D.     Mengembalikan Nama baik dan Kehormatan
Sebagaimana telah diatur dalam KUHAP , Maka Negara atau kepolisian wajib mengembalikan nama baik seseorang yang diduga melakukan kejahatan baik  untuk kepentingan pribadi atau keluarganya manakala hukum atau undang-undang menyatakan seeorang tersebut secara hukum dinyatakan tidak bersalah.
E.      Mengembalikan Uang Atau Benda Lainnya (dalam kasus pemerasan atau penggelapan)
Negara atau pihak kepolisian wajib mengembalikan benda atau uang kepada para korban pemerasan yang dilakukan oleh oknum polisi, termasuk penggelapan barang atau uang milik masyarakat yang diambil oleh polisi secara tidak sah. Sehingga dalam kasus seperti ini tidak cukup anggota tersebut dihukum tetapi juga ada kewajiban untuk mengembalikan uang atau benda yang merupakan hasil kejahatannya.
F.       Memperbaiki situasi TKP pasca olah TKP
Sering kali untuk keperluan penegakkan hukum polisi melakukan olah TKP.Untuk keperluan Olah TKP maka polisi diperbolehkan oleh hukum untuk melakukan tindakan pengeledahan dan pemeriksaan terhadap barang maupun orang.Tetapi yang perlu dilakukan dimasa datang adalah polisi wajib merapihkan tempat olah TKP seperti sedia kala ketika polisi datang untuk melakukan olah TKP.

V.                  Penutup

Denyut nadi polisi adalah denyut nadi masyarakat yang melahirkan hubungan kasualitas polisi-masyarakat yang kompleks dan intensif.

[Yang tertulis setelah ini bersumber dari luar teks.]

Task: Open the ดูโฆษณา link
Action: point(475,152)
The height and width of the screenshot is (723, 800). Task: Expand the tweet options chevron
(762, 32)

Jika kejahatan lahir karena adanya niat dan kesempatan , maka polisi hadir karena adanya karakter kerawanan kamtibmas yang lahir dari respons masyarakat terhadap berbagai situasi.
Dalam sistem demokrasi, keterbukaan informasi dan kesadaran atas Hak azasi Manusia saat ini dimana negara tidak lagi menjadi aktor utama yang mempengaruhi cara hidup dan pandangan masyarakat, maka kompleksitas persoalan sosial akan semakin meningkat akibat adanya perbedaan nilai di masyarakat yang terkadang tidak sejalan dengan nilai-nilai dan kepentingan kekuasaan negara bahkan antar masyarakat itu sendiri.

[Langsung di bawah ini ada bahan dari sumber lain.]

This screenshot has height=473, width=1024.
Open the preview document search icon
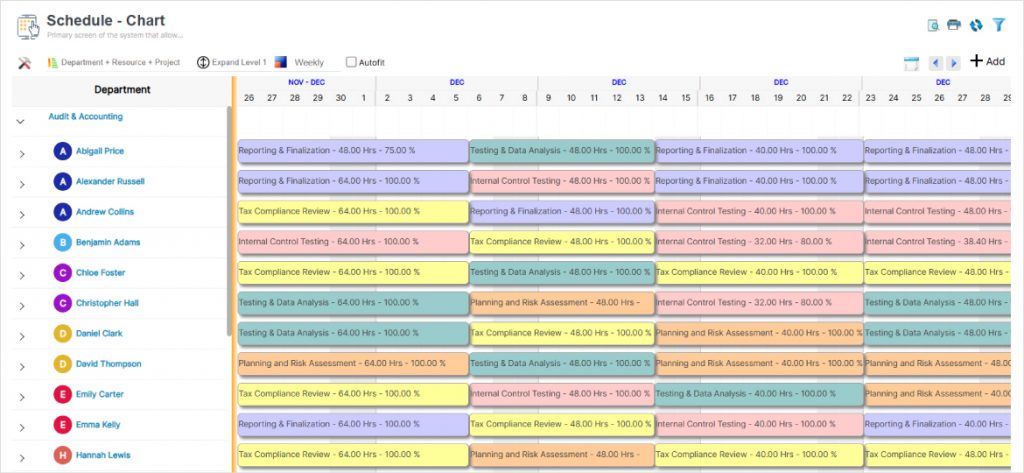[933, 25]
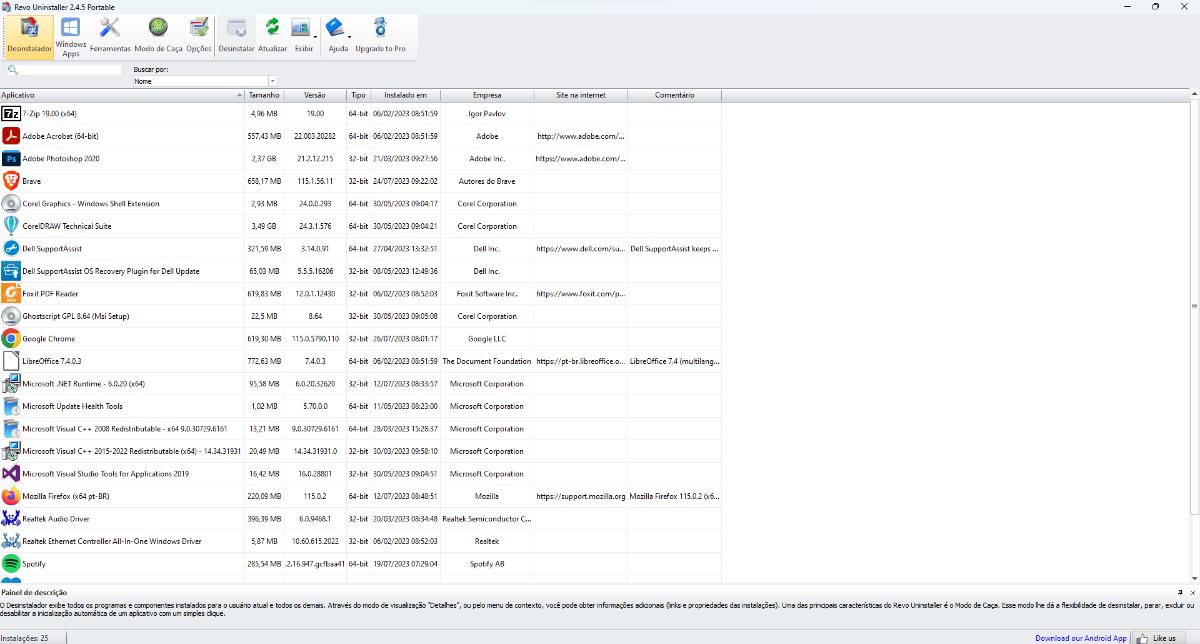
Task: Open the Windows Apps toolbar icon
Action: [x=71, y=36]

Situasi ini memungkinkan polisi melakukan berbagai bentuk intervensi dalam kehidupan masyarakat yang tidak selalu melahirkan hubungan yang harmoni tetapi juga konflik antara polisi dan masyarakat.



Untuk mengurangi dampak konflik dan mengembalikan situasi harmoni polisi – masyarakat di masa datang perlu dipikirkan langkah-langkah rehabilitasi terhadap masyarakat yang secara langsung dan tidak langsung mengalami kerugian akibat tindakan kepolisian.
Tindakan rehabilitasi dapat berupa pernyataan sikap yang bersifat moral sampai dengan tindakan-tindakan rehabilitasi yang bersifat sosial ekonomi kepada masyarakat.
Tindakan rehabilitasi ini menjadi sangat penting selain upaya penegakkan profesionalisme kepolisian sebagai upaya internal dengan tujuan mampu mengobati berbagai kerugian masyarakat sebagai akibat tindakan kepolisian sekaligus mencegah stigmasasi (labelling) buruk terhadap lembaga ini dan merupakan konsekuensi logis kedudukan Polri sebagai bagian dari kekuasaan negara yang memiliki kewajiban melindungi, melayani dan mengayomi masyarakatnya dengan menjunjung tinggi nilai-nilai demokrasi dan hak azasi manusia.